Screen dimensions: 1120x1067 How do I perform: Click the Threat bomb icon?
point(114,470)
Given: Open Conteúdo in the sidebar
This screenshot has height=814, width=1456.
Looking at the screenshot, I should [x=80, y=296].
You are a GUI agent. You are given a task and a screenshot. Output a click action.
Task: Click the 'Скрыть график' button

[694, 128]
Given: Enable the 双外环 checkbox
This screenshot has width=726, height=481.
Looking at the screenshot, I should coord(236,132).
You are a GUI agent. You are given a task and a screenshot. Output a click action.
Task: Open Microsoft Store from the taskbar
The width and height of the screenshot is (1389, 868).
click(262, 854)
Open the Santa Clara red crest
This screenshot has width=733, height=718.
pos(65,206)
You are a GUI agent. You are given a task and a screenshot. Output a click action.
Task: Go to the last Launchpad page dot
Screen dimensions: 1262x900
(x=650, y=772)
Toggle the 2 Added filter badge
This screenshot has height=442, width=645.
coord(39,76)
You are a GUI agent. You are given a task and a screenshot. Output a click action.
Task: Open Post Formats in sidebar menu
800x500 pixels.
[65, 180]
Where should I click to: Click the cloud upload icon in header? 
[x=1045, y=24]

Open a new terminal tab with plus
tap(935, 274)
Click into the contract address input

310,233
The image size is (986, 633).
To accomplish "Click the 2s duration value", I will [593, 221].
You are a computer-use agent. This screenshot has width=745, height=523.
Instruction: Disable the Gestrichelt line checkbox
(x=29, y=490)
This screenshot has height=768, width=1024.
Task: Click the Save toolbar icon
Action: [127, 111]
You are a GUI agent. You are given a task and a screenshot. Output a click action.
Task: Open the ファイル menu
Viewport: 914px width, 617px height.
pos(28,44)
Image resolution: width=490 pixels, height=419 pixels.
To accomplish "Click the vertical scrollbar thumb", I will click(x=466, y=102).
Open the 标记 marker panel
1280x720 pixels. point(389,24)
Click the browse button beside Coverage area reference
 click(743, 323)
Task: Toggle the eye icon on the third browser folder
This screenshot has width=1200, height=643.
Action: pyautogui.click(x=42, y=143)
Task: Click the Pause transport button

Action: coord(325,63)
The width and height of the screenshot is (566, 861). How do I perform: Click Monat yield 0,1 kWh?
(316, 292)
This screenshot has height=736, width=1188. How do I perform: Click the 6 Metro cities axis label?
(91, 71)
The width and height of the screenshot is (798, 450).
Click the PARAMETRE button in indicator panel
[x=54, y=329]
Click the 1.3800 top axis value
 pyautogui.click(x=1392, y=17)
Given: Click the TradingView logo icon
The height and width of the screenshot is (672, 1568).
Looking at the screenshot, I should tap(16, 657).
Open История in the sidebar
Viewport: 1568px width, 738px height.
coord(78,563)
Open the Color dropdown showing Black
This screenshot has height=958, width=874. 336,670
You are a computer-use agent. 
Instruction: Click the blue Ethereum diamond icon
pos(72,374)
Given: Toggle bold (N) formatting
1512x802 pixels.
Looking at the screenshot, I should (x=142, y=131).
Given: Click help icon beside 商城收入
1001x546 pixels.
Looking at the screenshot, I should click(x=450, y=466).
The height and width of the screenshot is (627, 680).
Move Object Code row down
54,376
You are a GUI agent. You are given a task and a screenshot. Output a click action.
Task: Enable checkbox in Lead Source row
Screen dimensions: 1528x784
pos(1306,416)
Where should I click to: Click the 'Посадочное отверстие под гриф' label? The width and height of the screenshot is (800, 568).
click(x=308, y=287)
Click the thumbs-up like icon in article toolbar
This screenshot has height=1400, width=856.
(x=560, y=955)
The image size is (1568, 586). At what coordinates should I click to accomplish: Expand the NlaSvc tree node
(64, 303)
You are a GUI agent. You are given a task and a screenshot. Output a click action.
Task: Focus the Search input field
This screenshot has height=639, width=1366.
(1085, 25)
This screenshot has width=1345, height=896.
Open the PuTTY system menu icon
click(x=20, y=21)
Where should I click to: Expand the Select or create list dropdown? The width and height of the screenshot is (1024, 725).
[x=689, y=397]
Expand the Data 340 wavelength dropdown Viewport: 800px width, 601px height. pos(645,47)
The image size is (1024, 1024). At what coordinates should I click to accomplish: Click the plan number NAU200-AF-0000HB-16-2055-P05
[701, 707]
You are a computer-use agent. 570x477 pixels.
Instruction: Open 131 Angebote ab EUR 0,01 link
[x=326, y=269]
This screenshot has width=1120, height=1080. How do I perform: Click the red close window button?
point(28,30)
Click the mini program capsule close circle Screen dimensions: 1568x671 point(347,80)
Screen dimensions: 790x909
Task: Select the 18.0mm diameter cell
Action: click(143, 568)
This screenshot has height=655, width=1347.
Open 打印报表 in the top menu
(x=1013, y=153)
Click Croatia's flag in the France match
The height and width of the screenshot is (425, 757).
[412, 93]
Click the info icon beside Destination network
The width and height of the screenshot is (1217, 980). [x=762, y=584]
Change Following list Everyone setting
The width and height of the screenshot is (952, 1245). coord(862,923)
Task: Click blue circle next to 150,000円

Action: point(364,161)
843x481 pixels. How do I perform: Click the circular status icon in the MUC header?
━━━━
_TO DO_
Report every line in the listing that holds the word "will".

_THE ANSWER_
To accomplish "Click the 2s duration value", I will [593, 221].
To accomplish "Click the vertical scrollbar thumb", I will click(x=466, y=102).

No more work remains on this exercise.